Check it out at http://cmder.net

Comment to the FCC re: Consumer Router Firmware

Update: The deadline for filing has been extended to 9 October 2015, so you now don’t have any excuse for not sending in your opinion.

I filed the following comment on the FCC page regarding the new Proposed Rule that would (ultimately) prohibit individuals from installing third-party firmware (such as OpenWrt, DD-WRT, Tomato, and the myriad others) on their home router.

If you have an opinion on this, you should go to the FCC Comment Page and click the green SUBMIT A FORMAL COMMENT button.

You’re free to plagiarize my note, or take a cue from the Save WiFi page at LibrePlanet.org. I wrote:

I recommend that the FCC RESCIND its Proposed Rule, Document number 2015-18402 regarding wireless devices. The Proposed Rule is overbroad, would harm many communities of Americans, and is not warranted by the facts on the ground.

Although the FCC has the power to regulate equipment that generates radio frequencies, this is a heavy-handed rule that could be addressed other ways. Specifically, I am concerned about the ability of third parties to modify and create new firmware for “consumer routers.”

The proposed rule would require that router manufacturers lock down the RF portion of the router to obtain FCC approval. This “lock down” would prevent modification to the radio’s power, frequencies, etc to prevent it from radiating outside the specified limits. This is a laudable goal, but the application of this rule as written would result in undesirable consequences.

In practice, most radio functions are very tightly wedded to all the other factors of the hardware/software.

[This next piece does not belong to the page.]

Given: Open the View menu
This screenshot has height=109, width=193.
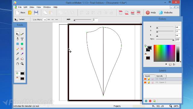Looking at the screenshot, I should click(39, 7).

The most likely way manufacturers would likely lock down the RF operation would be to make it impossible to modify any of the code in the routers.

There would be a number of adverse consequences both for me personally, to consumers in the US, and the networking industry. These consequences can be ameliorated by allowing the owners of routers to install their own code.

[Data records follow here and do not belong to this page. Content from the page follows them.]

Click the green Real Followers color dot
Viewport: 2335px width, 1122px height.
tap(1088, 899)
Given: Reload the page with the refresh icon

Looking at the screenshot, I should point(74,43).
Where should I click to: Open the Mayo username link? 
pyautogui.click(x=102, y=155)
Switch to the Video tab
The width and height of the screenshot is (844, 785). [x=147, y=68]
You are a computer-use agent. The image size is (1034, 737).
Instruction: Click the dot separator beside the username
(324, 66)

1) Security of the router. It is well known that vendor-supplied firmware for consumer routers often contain flaws. Just last week, the CERT released knowledge of a vulnerability to Belkin routers. See http://www.kb.cert.org/vuls/id/201168 The ability to install well-tested, secure firmware into a router benefits all consumers. The ability for a person to update their own router on a regular basis (as opposed to many manufacturer’s seemingly lackadaisical schedule) preserves security.

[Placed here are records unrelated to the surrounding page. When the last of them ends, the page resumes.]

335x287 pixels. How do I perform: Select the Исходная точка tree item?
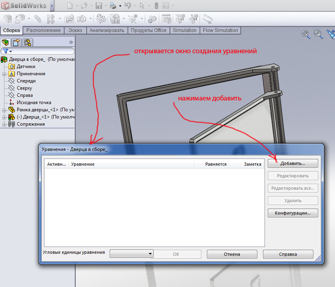coord(34,102)
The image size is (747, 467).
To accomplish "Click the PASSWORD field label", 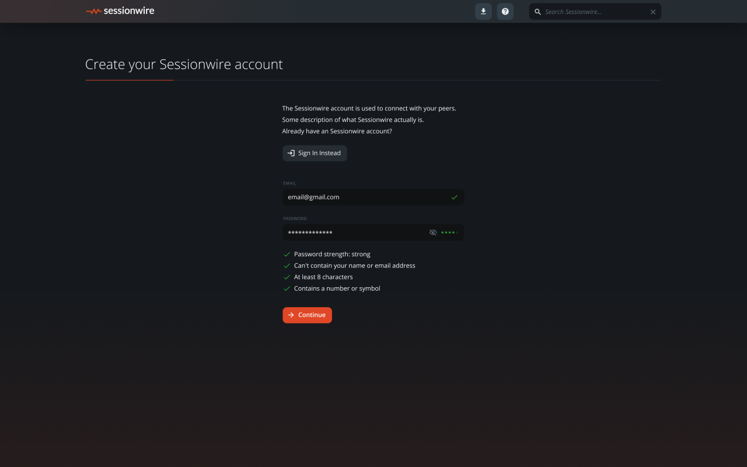I will pos(295,218).
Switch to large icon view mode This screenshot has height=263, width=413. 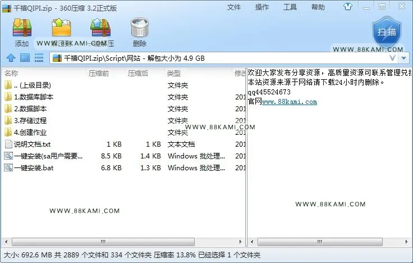tap(25, 57)

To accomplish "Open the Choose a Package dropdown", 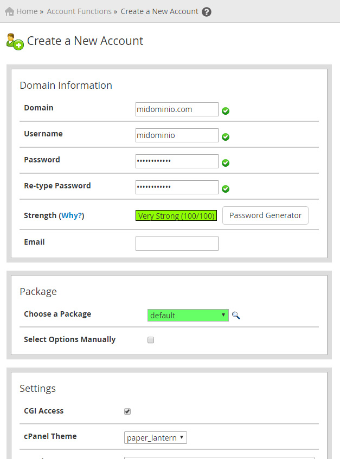I will (188, 314).
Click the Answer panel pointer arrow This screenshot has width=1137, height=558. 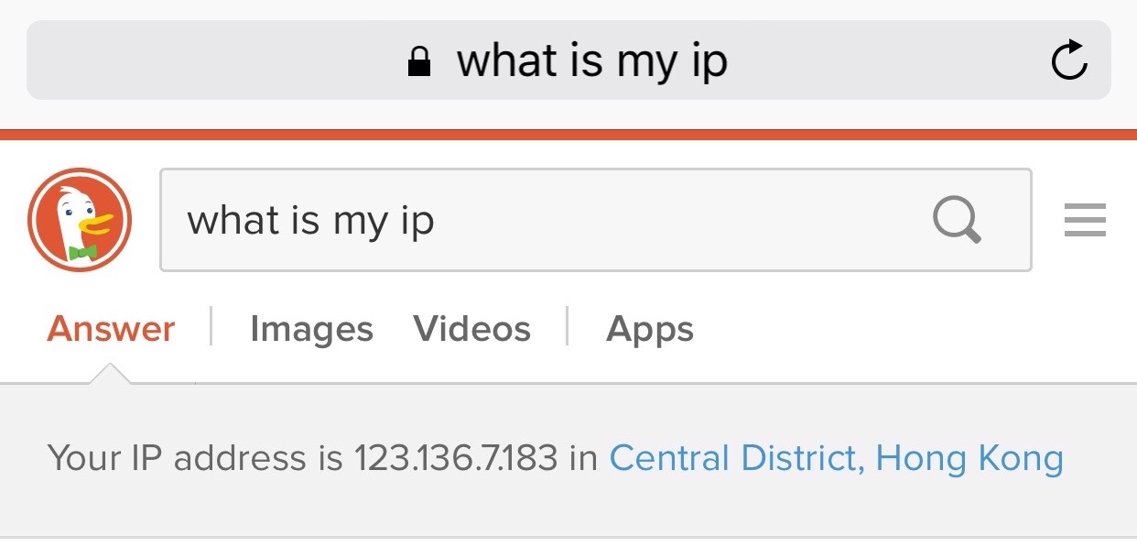(109, 376)
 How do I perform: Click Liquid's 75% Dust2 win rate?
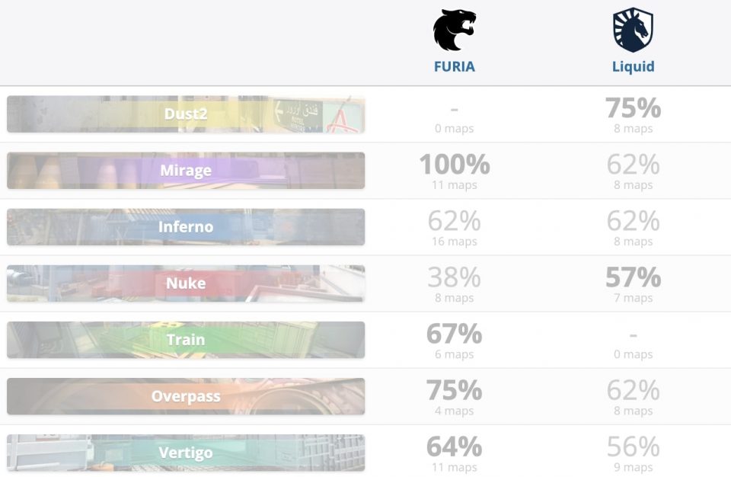[x=633, y=108]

2) Research into the field of computer networking. Non-traditional research efforts (outside academia) lead to real improvements in the state of computer networking. An example is the CeroWrt project that developed the fq_codel algorithm. http://www.bufferbloat.net/projects/cerowrt The result of this multi-year effort was a major advance in performance for all routers. The fq_codel code has been accepted into the Linux kernel and now runs in hundreds of millions of devices. As a member of the team that worked on this, I assert that without the ease of modification of a consumer router to prove out the ideas, this improvement would likely not have occurred.

3) Personal learning environments. Individuals, as well as network professionals, often use these consumer routers as test beds for increased understanding of network operation. Losing the ability to reprogram the router would make it more expensive, if not prohibitive, for Americans to improve their knowledge and become more competitive.

4) I would incorporate all the other “talking points” listed on the Save WiFI page at: https://libreplanet.org/wiki/Save_WiFi

5) Finally, I want to address the FCC’s original concern – that these consumer routers are SDRs, and they must not be operated outside their original design parameters. While the goal of reducing radio frequency interference is important, the FCC has failed to demonstrate that the widespread practice of installing/updating firmware in consumer routers has caused actual problems. Furthermore, the FCC can use its current enforcement powers to monitor and shut down equipment that is interfering.

Creating a broad, wide-ranging rule to address a theoretical problem harms industry and individuals, and is an overreach of the rules necessary to preserve America’s airwaves.